II. ARTIKELSGEWIJZE TOELICHTING

Preambule

De preambule bevat een opsomming van intenties en grondslagen die tezamen de context vormen van het verdrag. Beide partijen benadrukken de gezamenlijke wens om hun banden te versterken en duurzame betrekkingen te ontwikkelen, waarbij zij tevens wijzen op de groeiende rol van Zuid-Korea op het wereldtoneel en de zich steeds verder ontwikkelende eigen identiteit van de EU op het gebied van buitenlands beleid, veiligheid en justitie. Specifiek wordt gewezen op het belang van mensenrechten, goed bestuur en de bestrijding van massavernietigingswapens, terrorisme en grensoverschrijdende misdaad.

Titel I: Grondslag en toepassingsgebied (artikelen 1 en 2)

Artikel 1 legt de algemene beginselen vast op basis waarvan Zuid-Korea en de EU een Kaderovereenkomst hebben gesloten. Door de EU wordt veel waarde gehecht aan het eerste lid van dit artikel, waarin eerbiediging van democratische beginselen en de fundamentele rechten van de mens worden aangemerkt als «essentieel element» van de overeenkomst. Dit houdt in dat bij schending door één der partijen van dit essentiële element, de andere partij passende maatregelen kan nemen, zoals bepaald in artikel 45, vierde lid.

Daarnaast wordt aangegeven dat beide partijen hechten aan de waarden zoals vastgelegd in het Handvest van de Verenigde Naties, aan duurzame ontwikkeling, het aanpakken van klimaatverandering, de beginselen van goed bestuur en de bestrijding van corruptie.

Het doel van de samenwerking, de wijze waarop de beide partijen dit doel willen bereiken en de terreinen waarop beide partijen samenwerking willen intensiveren, worden beschreven in artikel 2. Als belangrijkste streven wordt door beide partijen aangemerkt de intensivering van de politieke en economische samenwerking.

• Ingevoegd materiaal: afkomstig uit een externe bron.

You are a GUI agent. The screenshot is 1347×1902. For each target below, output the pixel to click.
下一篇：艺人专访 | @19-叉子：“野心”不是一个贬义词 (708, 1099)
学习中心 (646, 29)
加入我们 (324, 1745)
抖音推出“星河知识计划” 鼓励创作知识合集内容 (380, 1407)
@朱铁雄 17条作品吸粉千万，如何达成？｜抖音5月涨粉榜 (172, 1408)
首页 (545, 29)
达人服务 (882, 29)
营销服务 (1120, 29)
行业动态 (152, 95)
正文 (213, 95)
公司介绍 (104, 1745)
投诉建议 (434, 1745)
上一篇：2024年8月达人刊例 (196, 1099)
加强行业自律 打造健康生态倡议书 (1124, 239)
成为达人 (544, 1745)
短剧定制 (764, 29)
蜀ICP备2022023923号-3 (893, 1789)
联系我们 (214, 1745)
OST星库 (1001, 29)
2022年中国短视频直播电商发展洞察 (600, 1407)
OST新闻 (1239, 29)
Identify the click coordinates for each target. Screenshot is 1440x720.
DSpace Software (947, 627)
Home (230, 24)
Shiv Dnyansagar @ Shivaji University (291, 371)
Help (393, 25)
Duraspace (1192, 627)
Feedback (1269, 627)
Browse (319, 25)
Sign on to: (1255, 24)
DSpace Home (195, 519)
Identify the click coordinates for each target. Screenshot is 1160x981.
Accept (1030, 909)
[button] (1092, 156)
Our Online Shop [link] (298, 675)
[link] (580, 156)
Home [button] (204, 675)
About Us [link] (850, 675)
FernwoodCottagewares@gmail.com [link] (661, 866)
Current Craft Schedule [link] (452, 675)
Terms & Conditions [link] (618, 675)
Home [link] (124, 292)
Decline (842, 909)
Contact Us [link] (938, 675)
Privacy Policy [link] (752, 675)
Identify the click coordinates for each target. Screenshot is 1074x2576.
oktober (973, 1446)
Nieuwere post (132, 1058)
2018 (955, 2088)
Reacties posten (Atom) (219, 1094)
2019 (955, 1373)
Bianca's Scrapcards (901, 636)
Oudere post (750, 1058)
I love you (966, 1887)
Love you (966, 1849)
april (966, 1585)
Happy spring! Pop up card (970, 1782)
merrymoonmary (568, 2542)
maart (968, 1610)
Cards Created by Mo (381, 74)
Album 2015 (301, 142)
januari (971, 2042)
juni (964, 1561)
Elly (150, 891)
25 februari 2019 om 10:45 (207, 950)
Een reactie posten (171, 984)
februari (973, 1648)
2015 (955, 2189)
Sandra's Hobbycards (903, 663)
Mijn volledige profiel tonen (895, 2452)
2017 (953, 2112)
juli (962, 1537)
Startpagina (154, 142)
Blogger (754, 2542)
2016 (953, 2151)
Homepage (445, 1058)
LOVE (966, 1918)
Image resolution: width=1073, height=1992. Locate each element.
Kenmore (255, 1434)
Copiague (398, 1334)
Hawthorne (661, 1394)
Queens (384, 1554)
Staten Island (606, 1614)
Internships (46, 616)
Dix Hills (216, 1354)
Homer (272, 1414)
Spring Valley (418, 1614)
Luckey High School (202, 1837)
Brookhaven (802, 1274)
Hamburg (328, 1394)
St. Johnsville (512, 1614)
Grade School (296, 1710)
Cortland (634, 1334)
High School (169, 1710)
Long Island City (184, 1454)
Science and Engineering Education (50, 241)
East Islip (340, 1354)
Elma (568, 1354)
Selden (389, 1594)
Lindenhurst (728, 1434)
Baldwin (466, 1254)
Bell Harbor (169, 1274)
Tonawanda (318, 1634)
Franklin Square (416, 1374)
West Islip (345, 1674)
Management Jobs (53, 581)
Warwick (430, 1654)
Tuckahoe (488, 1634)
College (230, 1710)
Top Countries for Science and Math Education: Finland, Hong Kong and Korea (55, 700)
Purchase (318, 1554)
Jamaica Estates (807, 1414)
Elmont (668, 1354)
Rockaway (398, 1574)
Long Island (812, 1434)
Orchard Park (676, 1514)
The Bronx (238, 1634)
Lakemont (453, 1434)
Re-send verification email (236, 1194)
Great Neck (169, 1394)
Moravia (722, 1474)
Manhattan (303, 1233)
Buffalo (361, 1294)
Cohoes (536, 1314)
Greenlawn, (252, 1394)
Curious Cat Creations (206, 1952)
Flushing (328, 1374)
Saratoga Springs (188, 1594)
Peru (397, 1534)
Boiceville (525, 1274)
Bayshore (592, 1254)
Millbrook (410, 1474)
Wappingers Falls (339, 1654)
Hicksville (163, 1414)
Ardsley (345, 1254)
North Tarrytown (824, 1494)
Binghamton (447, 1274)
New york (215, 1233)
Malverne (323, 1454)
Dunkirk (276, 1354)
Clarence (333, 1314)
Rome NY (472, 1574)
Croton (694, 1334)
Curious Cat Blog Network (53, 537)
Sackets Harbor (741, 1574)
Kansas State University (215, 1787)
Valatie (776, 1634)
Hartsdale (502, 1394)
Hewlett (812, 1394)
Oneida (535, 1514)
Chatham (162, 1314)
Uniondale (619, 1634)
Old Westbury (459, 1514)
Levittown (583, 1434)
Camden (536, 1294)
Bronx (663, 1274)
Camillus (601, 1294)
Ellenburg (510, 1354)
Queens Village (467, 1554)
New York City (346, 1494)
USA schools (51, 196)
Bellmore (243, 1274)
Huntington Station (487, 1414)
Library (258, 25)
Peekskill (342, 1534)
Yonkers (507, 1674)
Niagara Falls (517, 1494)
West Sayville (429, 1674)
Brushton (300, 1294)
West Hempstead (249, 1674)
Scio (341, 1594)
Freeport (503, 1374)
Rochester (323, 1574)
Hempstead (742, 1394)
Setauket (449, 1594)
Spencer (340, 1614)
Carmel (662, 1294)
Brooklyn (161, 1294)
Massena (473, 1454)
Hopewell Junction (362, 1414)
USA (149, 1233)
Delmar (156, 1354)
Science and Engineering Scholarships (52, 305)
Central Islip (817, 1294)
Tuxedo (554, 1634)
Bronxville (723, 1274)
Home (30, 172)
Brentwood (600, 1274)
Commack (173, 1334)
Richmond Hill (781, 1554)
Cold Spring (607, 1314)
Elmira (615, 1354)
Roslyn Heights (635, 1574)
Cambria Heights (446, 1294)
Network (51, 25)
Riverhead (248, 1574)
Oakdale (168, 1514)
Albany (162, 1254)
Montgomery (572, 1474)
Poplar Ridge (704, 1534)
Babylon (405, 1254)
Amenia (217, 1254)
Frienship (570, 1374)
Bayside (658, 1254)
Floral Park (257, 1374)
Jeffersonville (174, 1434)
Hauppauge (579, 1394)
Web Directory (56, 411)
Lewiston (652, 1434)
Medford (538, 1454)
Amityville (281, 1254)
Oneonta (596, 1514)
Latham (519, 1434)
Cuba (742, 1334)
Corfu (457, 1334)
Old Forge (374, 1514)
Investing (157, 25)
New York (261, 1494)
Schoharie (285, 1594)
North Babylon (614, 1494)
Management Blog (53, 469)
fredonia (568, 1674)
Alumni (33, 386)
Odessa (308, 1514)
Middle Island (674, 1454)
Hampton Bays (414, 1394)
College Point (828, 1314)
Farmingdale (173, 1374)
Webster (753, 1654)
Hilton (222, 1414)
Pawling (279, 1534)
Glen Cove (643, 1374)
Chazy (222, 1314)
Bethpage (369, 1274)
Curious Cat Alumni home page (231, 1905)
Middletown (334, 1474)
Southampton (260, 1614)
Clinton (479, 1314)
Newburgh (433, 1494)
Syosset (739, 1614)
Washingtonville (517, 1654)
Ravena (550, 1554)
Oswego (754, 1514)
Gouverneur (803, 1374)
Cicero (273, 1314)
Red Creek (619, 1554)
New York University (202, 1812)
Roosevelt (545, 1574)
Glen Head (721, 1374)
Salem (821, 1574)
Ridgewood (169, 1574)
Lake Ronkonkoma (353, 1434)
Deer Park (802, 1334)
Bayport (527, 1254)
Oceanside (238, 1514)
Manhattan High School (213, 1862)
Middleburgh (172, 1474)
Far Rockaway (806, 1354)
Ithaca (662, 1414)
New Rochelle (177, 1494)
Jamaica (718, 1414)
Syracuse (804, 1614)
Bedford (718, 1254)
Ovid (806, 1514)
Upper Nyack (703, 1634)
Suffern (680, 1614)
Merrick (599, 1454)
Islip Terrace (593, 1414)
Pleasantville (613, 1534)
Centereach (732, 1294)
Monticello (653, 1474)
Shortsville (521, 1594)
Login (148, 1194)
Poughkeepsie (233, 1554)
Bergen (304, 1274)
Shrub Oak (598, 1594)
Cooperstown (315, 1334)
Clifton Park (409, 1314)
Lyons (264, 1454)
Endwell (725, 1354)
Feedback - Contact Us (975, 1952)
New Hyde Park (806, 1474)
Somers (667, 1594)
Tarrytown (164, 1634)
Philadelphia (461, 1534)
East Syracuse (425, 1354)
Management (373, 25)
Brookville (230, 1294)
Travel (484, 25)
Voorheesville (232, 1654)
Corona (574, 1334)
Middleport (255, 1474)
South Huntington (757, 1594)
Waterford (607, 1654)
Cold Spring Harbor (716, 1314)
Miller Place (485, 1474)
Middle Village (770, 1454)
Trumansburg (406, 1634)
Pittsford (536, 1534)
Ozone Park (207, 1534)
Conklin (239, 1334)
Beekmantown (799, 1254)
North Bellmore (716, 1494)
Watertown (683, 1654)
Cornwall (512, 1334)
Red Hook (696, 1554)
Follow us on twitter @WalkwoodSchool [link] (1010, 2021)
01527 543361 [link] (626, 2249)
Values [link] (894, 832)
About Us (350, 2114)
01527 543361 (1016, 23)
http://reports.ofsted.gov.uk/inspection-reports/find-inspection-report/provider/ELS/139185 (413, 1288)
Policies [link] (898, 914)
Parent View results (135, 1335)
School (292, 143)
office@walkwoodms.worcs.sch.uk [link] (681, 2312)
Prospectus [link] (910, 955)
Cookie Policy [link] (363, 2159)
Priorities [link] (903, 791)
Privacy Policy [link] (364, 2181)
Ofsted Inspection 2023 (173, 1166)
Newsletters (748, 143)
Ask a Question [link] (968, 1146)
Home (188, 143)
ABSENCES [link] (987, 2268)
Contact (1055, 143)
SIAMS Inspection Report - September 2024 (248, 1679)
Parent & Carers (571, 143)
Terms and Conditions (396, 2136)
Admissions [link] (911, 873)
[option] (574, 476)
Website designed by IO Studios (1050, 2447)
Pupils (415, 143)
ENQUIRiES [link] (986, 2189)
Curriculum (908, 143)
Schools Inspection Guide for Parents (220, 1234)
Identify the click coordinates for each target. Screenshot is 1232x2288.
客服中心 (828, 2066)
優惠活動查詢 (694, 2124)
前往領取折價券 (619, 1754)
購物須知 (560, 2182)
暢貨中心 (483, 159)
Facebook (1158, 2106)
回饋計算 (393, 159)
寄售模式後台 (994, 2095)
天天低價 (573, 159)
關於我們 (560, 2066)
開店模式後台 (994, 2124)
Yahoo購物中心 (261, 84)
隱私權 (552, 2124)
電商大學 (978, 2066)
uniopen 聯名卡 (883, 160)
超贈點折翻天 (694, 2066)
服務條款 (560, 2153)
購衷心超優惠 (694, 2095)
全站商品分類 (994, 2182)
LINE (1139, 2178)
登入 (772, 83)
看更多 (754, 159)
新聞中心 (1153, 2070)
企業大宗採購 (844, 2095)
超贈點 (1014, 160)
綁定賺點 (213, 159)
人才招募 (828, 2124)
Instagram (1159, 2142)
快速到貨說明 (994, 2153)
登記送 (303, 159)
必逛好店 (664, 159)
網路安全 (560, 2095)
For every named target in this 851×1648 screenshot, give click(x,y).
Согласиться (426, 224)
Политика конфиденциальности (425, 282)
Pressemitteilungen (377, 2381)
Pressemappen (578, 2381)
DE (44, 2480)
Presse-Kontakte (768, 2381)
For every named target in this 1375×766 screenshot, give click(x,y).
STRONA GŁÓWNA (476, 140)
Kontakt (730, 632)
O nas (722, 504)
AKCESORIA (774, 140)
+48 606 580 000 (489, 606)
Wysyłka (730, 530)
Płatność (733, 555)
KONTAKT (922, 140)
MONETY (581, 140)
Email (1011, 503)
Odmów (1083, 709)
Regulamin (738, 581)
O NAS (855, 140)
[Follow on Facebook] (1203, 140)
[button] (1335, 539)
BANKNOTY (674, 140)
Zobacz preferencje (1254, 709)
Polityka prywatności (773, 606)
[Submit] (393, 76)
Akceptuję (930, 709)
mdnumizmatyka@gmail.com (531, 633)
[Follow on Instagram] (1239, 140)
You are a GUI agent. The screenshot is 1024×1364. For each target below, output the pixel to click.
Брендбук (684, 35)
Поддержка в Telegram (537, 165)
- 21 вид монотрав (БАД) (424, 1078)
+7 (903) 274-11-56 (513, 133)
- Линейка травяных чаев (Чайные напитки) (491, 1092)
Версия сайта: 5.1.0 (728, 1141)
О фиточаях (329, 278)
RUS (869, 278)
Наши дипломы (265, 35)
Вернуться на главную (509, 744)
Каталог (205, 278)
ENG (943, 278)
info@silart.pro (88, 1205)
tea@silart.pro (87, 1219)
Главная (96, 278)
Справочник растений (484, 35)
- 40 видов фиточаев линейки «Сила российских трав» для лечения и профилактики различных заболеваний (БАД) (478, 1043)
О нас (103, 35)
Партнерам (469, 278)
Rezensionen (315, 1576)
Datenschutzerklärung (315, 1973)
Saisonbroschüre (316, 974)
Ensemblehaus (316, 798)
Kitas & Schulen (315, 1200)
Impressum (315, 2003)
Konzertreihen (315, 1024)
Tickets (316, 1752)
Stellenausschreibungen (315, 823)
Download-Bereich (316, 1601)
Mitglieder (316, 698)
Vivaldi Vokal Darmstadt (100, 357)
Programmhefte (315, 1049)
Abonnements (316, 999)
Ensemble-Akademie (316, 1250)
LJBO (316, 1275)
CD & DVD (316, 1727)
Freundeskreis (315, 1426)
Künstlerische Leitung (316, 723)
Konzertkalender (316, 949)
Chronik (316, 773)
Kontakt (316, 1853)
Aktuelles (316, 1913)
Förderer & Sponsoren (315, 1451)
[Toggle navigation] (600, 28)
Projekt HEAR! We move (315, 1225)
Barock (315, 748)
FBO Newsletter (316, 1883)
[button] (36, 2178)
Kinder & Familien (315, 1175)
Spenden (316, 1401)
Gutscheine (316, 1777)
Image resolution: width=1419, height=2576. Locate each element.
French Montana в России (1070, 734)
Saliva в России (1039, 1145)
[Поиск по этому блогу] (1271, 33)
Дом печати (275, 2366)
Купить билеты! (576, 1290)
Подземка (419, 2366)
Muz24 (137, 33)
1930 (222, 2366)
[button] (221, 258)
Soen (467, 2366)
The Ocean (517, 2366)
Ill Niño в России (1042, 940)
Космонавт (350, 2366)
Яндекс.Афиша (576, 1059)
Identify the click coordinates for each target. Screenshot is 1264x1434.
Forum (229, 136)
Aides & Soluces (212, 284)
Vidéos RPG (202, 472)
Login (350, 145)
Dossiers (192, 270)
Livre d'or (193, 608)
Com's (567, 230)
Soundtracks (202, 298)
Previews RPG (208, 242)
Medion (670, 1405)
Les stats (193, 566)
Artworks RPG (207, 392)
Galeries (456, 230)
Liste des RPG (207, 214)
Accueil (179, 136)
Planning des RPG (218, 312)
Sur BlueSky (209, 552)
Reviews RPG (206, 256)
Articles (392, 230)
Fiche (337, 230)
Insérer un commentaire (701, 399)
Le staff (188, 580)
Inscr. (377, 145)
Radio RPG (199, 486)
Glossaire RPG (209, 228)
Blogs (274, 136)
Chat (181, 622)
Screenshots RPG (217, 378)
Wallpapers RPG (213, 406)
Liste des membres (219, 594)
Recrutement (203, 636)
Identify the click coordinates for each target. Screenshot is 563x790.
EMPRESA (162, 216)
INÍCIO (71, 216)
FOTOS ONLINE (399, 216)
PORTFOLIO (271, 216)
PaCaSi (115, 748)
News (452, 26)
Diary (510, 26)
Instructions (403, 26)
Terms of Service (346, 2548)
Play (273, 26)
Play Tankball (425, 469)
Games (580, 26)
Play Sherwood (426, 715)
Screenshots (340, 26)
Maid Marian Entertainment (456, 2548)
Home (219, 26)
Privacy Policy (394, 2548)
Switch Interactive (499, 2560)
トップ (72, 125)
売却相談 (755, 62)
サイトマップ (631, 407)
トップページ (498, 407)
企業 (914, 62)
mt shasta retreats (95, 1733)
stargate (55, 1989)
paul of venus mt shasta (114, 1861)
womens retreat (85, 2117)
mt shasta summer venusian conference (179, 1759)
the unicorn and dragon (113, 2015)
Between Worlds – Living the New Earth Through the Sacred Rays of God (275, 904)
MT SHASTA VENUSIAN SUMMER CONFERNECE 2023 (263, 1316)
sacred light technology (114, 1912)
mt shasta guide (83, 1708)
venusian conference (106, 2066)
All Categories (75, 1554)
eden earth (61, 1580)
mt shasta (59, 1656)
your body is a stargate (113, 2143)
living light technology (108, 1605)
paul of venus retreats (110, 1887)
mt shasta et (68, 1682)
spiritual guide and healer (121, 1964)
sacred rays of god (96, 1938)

Dit doel dient te worden verwezenlijkt onder meer door regelmatig politieke dialogen te voeren, samen op te trekken in internationale fora, handel te diversifiëren en wederzijds begrip te bevorderen tussen bedrijven en andere niet-statelijke actoren. Voorts volgt een, niet uitputtende, opsomming van gebieden van samenwerking in sectoren van gezamenlijk belang, zoals mensenrechten, handel en investeringen, migratie, duurzame ontwikkeling en cultuur.

Titel II: Politieke dialoog en samenwerking (artikelen 3 tot en met 7)

Met artikel 3 leggen de partijen het doel en de reikwijdte van de te voeren politieke dialoog vast. De dialoog zal jaarlijks plaatsvinden op het niveau van staatshoofden en regeringsleiders, maar ook zullen op ministerieel, ambtelijk en sectoraal niveau dialogen gevoerd worden. Tevens zullen de partijen parlementaire uitwisselingen bevorderen.

In artikel 4, eerste lid, is de standaardclausule op het gebied van bestrijding van de verspreiding van massavernietigingswapens vervat. Met name het tweede lid van artikel 4 is van belang, waarin het voldoen aan bestaande verplichtingen in het kader van multilaterale ontwapeningsverdragen en non-proliferatieverdragen wordt aangemerkt als «essentieel element» van de overeenkomst. Dit houdt, zoals bij artikel 1, in dat wanneer één der partijen deze afspraken schendt, de andere partij passende maatregelen kan nemen, zoals bepaald in artikel 45, vierde lid. Het verplicht de EU of Zuid-Korea overigens niet om partij te worden bij bepaalde verdragen, mocht dit nog niet het geval zijn, maar biedt wel een aanknopingspunt om hierover een dialoog te gaan. Tevens komen de partijen overeen samen te werken aan de tenuitvoerlegging van de geldende internationale instrumenten en om een effectief stelsel van uitvoerbeperkingen tot stand te brengen, teneinde de verspreiding van massavernietigingswapens tegen te gaan.

De gebruikelijke afspraken ten aanzien van lichte wapens en handvuurwapens zijn vervat in artikel 5.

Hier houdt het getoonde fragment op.